**Text under study**
Parameters yesterday:

NH3 0-0.1
NO2 .1-.3
NO3 5-10
pH 7.9
PO4 2.5

I came home this afternoon around 2 and found one corner of my tank covered in ink. I saw one cuttle in that area with extremely dilated eyes spurting bursts of ink every few seconds. The other 4 cuttles are acting normal. I changed some water, and tried to feed the stressed cuttle, who was disoriented and barely moving. I got no response from the cuttle. The intake tube from my Fluval 405 had the cuttle lightly pressed against against it. I moved it around with my hand, and put it near the glass to examine further. The cuttle's proboscis were uncurled and limp. The cuttle's skirt was no longer moving and it had turned completely white. If I squeeze the belly of the cuttle, it is soft and full of ink. The ink exits out of the cuttle's siphon which leads me to think of the possibility that it was suffocated by the ink.

The only thing I can link the death to is my adding of the GFO last night. I took out the bag of GFO for now. I also set my skimmer to skim wet, and left the carbon in. Please let me know if anybody else has noticed any behavioral differences with the addition of GFO so we can find out if it is bad for cephs or not. It is possible that there is another solution to this death however I cannot think of anything at the moment.

I have pictures I will post later of both the cuttle that died and the the others. I also have a video I will try to post if I can get it small enough and retain quality.

Sad thing is this was my mature female. I have one other female (a runt - still a lot smaller than the others) which I began to see breeding with my males a week or so ago, so there is hope that she will still be able to produce fertile eggs.
 
Sorry for the loss. That kind of thing is very aggravating.
I don't know about Phoslock, but I run a generic GFO in my ceph system with no problems.
What is the po4 today? A fast change may have had an effect, but with the other cuttles doing well I am skeptical.
Sometimes cuttles die and we don't know why.
 
I will measure my PO4 tomorrow at work. I need to get another test kit for home. I also thought about a quick change being part of the cause but the other four should have been affected as well if that were the case. It may be possible she was more sensitive because she was ready to lay more eggs.
 
sorry to hear it. It seems strange that the other cuttles would be OK, but that's the only useful-seeming thought I had...
 
A second-guessing-thought. Since you saw the female spouting ink, could her death have more to do with egg laying? Since the cuttles coat their eggs with ink and she seemed to be "backed up", is there a possibility that an egg "got stuck"?

**Data segment**

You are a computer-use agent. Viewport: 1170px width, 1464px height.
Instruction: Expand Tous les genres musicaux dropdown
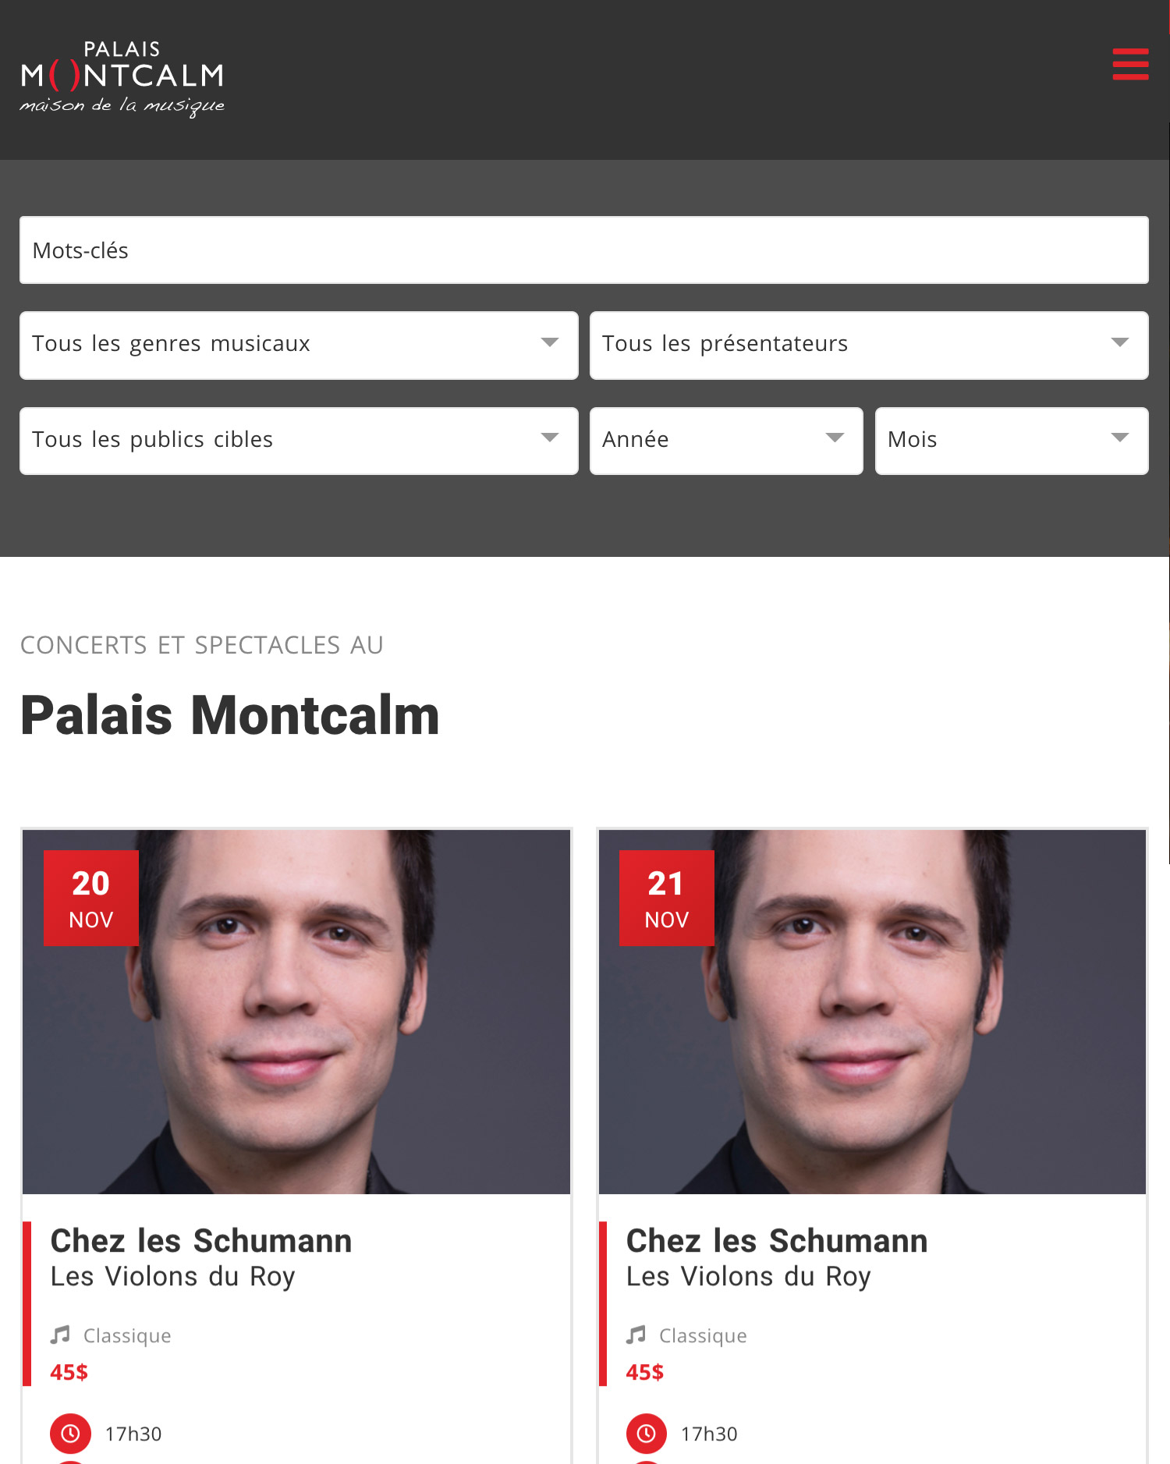pos(299,346)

**To do**
A: Answer these questions from the forum thread about the cuttlefish death.
(i) What pH value is listed among yesterday's parameters?
(ii) What did the owner add to the tank the night before the death?
(iii) How many of the other cuttles were acting normal?
B: Continue the forum thread about the cuttlefish death with the next reply after its final post.
The material is not needed for what follows.

**Responses for each task**
A:
(i) 7.9
(ii) GFO
(iii) Four

B:
Almost every dead cuttle I have encountered has been leaking ink like the description in the first post. Not that a sticking egg couldn't have done it...
 
Thales;120613 said:
Almost every dead cuttle I have encountered has been leaking ink like the description in the first post. Not that a sticking egg couldn't have done it...

Key to pondering more on the thought would be, does this happen with males as well?
 
Thales;120618 said:
Inside the males? :biggrin2:

I am not a biologist but, with direction, could probably locate eggs if I cut open a pregenant animal (or at least photograph what I saw). If the females are always spouting ink, which we know they use to coat their eggs, and if there are eggs present when they die like this then something may be going wrong - who knows, this may be a step (or a rabbit trail - new smiley idea) in figuring out how to produce more viable eggs.
 
There are no eggs in the tank where I found all the ink and the cuttle. It's possible that the first egg got stuck (if that is what happened). The spot where I found them would be a good spot for eggs.

Another interesting thing was that she attacked a nearby hermit crab right before she died. I have pictures of her biting the shell. This was extremely odd as I have never seen any of the cuttles pay attention to the hermits at all. On that note, oddly enough they have lived with a Pom Pom crab peacefully their whole lives...
 
What you used as Phoslock is not the real Phoslock, which has a trademark that seems to have been violated by a distributor of some German made chemical in the US.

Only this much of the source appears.